The aim of this study was to investigate exfoliated graphite-polythiocyanogen (EG(SCN)n) composites and use them in electrochemical sensors for SER detection. First, three graphite precursors with grain sizes of <50 µm, ≥149 – ≤840 μm, and 2000 µm were intercalated with sulfuric acid and heat-treated at a temperature of 800 °C. The acquired EG samples were modified with conducting polymer polythiocyanogen. The obtained EG(SCN)n samples were characterized structurally using scanning electron microscopy (SEM), X-ray photoelectron spectroscopy (XPS), Raman spectroscopy and were tested as active electrode materials for detecting SER.

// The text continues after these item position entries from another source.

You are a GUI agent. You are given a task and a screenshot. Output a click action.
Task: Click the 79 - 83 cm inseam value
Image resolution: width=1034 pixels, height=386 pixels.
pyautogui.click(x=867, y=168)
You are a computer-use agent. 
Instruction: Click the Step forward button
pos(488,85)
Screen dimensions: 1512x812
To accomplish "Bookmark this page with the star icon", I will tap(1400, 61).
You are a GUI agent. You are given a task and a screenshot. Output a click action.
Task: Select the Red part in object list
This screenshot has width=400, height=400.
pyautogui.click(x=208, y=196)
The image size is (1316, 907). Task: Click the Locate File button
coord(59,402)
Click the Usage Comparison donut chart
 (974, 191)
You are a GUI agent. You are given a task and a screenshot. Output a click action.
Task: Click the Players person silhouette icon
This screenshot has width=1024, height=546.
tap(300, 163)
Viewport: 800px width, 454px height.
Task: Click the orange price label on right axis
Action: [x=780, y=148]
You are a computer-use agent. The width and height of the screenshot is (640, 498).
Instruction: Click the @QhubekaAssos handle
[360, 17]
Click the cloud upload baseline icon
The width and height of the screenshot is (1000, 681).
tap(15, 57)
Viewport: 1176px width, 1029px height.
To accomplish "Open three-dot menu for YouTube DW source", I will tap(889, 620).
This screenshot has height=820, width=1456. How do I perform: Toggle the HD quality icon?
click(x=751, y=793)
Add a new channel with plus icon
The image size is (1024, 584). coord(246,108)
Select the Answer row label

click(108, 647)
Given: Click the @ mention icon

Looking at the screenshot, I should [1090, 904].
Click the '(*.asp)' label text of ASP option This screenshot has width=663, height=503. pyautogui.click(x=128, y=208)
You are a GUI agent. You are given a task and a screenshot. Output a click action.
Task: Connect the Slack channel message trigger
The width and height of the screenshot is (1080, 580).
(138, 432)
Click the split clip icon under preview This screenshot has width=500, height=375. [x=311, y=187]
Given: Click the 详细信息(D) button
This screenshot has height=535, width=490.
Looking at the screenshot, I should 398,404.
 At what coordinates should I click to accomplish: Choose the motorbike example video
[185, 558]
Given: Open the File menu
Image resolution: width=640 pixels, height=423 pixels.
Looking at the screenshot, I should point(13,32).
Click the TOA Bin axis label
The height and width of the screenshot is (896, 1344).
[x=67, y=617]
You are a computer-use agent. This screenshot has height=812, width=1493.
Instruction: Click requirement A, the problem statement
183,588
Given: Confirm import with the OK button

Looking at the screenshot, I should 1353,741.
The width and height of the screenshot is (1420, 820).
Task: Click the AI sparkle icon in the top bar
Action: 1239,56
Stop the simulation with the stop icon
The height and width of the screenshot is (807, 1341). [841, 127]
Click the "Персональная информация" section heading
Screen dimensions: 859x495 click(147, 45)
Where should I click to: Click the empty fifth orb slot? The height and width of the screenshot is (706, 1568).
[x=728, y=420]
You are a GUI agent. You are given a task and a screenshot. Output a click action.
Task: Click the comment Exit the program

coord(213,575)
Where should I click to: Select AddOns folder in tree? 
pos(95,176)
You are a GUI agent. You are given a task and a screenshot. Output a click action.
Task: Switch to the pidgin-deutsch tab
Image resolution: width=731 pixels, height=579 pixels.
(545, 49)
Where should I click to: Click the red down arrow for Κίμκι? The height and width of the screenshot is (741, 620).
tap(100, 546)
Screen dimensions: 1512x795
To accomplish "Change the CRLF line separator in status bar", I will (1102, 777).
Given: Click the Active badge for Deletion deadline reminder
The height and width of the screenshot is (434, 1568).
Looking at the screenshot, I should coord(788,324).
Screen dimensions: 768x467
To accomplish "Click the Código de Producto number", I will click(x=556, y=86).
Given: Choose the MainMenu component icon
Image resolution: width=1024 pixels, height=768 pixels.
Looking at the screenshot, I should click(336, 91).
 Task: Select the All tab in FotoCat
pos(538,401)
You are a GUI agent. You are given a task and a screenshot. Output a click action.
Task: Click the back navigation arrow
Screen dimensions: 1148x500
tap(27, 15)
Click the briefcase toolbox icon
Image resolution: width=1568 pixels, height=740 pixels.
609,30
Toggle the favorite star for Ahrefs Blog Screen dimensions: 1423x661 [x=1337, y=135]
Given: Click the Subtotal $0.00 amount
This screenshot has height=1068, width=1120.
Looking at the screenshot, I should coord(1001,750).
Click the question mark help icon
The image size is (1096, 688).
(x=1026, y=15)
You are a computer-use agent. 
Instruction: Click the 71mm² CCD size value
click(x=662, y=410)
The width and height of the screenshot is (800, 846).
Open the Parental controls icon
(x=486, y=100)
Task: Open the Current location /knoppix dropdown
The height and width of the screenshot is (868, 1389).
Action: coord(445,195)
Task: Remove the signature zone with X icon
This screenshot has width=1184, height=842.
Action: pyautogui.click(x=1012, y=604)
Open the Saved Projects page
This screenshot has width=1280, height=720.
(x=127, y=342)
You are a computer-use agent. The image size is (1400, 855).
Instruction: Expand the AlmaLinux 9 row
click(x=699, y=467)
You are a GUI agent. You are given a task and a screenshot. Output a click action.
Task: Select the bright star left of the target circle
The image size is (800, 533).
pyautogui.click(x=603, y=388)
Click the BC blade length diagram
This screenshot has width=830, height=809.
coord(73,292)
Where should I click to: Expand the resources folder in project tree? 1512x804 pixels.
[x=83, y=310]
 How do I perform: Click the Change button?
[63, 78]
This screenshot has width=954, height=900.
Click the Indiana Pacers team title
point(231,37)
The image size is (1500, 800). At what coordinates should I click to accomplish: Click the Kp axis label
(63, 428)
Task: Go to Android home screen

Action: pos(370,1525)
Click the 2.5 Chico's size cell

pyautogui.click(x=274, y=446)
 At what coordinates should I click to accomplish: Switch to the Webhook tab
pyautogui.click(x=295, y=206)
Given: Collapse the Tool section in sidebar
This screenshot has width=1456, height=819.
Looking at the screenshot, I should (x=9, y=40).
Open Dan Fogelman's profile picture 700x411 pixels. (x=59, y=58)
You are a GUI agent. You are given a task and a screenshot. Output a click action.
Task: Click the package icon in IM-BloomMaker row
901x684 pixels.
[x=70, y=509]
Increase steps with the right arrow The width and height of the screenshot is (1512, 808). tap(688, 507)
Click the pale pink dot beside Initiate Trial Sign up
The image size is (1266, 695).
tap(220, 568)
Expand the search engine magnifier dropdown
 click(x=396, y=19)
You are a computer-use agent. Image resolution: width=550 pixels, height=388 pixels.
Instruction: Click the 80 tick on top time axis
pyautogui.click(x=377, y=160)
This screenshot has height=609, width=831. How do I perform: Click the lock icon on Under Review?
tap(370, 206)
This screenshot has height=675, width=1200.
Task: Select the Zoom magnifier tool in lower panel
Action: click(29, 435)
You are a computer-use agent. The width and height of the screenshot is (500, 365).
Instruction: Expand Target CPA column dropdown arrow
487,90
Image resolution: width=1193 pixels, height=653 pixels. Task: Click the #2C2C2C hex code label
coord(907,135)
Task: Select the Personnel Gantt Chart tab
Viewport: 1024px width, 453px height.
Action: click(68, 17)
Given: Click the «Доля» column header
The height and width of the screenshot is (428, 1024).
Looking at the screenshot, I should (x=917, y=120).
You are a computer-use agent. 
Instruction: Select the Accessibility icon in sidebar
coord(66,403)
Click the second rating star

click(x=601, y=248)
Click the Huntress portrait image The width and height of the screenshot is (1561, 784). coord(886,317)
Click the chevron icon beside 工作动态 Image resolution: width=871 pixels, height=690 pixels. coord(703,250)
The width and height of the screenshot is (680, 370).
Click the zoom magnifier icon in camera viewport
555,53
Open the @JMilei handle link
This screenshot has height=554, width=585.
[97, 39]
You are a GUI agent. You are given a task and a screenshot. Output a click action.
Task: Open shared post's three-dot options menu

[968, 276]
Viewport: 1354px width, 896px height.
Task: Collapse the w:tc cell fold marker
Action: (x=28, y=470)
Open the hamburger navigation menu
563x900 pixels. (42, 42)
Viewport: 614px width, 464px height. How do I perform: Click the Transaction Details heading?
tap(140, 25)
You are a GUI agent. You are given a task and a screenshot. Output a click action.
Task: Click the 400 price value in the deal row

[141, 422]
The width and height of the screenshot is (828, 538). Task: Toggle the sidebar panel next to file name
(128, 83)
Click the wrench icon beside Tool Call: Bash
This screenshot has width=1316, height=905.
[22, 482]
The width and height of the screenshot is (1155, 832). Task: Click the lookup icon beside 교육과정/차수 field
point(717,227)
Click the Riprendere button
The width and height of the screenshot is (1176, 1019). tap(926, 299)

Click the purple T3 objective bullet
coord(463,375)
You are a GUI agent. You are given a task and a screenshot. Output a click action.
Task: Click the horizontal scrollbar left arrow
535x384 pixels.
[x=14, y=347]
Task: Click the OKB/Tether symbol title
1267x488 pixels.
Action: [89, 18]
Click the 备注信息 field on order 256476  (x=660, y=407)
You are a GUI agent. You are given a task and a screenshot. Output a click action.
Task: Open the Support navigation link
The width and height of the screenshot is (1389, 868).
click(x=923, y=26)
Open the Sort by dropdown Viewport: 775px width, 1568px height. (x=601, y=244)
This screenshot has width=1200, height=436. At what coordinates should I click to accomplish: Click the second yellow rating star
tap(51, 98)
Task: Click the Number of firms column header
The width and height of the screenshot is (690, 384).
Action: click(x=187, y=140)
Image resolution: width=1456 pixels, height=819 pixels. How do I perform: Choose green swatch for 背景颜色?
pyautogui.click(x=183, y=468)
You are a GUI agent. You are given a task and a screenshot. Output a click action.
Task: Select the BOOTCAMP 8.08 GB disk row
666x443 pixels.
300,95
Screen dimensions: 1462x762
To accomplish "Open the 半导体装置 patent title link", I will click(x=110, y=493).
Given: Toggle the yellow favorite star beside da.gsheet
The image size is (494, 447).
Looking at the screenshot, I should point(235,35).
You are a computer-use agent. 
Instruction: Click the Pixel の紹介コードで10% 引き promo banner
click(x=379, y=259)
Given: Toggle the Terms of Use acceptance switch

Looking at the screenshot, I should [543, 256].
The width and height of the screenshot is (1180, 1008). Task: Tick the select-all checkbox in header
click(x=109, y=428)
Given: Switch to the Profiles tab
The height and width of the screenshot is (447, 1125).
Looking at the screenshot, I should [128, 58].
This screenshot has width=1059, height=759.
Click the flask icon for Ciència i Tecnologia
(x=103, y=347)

SEM micrographs revealed that the layered arrangement observed before modification was replaced by irregularly shaped particles and chaotically arranged individual sheets. XPS confirmed the successful incorporation of nitrogen and sulfur into the graphitic structure. The presence of S–S and C–S bonds suggests that polymer chains could be attached to graphene sheets via sulfur atoms. Electrochemical studies demonstrated that the sensor fabricated with EG(SCN)n_2 sample, obtained from the largest graphite grains, exhibited exceptional sensitivity (1893 µA mM⁻¹ cm⁻²) and a relatively low detection limit of 59.5 nM for the SER analyte.